(Pixel coordinate grounding data)
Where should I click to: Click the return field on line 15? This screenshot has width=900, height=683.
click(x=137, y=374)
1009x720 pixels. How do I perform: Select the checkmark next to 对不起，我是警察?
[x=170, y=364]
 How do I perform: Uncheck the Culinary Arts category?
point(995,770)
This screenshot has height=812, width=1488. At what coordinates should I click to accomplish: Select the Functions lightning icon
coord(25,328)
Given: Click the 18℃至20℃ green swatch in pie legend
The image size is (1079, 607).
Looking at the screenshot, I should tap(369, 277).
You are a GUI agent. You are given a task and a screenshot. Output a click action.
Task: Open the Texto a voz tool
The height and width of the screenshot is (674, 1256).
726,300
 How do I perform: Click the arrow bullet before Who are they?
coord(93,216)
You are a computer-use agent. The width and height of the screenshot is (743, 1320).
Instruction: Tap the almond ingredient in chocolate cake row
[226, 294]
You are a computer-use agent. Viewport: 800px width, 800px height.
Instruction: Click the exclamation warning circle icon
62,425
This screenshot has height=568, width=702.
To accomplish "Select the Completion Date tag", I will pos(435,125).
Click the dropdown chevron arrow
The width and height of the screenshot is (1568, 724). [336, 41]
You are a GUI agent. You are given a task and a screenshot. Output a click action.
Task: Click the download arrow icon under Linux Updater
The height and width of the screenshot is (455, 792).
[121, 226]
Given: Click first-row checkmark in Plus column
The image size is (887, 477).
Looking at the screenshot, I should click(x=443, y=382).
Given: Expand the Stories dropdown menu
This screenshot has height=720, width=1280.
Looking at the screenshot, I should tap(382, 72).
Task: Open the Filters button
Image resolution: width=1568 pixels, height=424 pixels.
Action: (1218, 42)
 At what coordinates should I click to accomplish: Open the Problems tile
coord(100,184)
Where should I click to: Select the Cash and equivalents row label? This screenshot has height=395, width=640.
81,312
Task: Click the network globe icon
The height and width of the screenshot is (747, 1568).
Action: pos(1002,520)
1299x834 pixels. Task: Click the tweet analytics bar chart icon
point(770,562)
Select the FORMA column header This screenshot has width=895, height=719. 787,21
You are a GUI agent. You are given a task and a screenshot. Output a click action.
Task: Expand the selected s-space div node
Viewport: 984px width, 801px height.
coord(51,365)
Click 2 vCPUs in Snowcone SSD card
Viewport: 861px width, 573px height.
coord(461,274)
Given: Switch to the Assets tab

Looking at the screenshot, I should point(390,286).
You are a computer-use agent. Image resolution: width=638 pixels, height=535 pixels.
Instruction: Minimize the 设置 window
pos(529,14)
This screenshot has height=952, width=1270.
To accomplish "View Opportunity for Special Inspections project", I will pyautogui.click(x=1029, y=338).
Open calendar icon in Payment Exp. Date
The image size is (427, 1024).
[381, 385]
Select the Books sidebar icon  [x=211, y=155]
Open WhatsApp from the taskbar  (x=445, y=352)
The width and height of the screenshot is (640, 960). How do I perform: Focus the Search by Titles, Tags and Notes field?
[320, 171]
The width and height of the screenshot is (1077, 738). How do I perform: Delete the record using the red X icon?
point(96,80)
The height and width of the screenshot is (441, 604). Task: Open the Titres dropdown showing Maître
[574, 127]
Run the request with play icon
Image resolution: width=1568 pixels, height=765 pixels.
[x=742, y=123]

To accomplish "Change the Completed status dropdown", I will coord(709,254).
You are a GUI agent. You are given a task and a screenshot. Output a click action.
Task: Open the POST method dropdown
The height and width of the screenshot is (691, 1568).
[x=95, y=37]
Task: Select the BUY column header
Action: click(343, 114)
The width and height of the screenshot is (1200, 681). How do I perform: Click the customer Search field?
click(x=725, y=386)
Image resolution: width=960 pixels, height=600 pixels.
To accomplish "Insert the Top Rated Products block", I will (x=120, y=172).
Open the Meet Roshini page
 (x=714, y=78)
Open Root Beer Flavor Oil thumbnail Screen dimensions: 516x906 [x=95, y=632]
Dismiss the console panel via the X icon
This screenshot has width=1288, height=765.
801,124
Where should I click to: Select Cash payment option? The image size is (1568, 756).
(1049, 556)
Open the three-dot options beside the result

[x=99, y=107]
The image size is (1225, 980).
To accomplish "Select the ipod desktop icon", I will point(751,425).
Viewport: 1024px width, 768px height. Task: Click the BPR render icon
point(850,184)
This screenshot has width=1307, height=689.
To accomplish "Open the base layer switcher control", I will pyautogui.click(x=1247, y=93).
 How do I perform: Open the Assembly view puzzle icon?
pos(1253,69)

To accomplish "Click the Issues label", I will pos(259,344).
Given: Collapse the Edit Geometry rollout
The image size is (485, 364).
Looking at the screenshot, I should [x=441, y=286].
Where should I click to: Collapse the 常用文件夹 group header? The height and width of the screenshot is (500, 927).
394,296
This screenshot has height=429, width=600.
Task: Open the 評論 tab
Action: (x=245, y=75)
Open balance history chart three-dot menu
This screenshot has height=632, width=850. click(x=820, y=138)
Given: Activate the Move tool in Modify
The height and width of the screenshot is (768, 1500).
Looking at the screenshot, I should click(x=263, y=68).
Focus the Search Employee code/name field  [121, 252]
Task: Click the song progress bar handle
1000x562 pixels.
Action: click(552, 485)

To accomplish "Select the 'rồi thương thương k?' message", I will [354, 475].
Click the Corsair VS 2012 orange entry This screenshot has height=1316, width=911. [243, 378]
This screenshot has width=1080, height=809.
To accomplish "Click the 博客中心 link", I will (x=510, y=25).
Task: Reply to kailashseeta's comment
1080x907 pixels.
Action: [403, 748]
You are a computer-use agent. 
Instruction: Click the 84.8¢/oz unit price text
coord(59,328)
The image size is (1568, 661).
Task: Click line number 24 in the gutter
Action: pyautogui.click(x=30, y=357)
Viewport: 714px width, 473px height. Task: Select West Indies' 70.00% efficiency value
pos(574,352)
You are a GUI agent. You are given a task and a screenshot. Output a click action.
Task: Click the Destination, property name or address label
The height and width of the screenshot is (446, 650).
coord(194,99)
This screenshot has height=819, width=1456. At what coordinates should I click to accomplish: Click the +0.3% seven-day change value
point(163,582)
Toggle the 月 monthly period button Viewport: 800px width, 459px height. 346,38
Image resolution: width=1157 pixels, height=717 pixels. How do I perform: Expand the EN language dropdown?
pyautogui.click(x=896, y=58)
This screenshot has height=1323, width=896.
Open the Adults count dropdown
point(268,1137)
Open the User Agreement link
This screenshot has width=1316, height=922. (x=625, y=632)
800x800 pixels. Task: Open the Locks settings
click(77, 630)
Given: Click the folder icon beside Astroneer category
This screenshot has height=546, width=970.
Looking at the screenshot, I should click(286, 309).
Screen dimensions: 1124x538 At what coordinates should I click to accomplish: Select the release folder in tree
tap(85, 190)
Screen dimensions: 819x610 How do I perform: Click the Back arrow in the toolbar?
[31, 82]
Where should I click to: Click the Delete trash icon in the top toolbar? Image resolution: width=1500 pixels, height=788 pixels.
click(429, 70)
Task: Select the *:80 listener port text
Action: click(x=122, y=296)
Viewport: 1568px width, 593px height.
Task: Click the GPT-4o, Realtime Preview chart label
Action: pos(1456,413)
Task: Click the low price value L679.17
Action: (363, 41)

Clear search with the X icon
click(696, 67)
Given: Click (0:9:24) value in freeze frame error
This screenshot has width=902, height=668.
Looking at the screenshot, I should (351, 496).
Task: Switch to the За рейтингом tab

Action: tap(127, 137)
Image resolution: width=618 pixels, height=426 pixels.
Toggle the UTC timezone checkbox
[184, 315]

- **TASK ITEM**
Tally the lines above that contain the word "button", and reply with only the number.

- **SOLUTION FOR THIS TASK**
2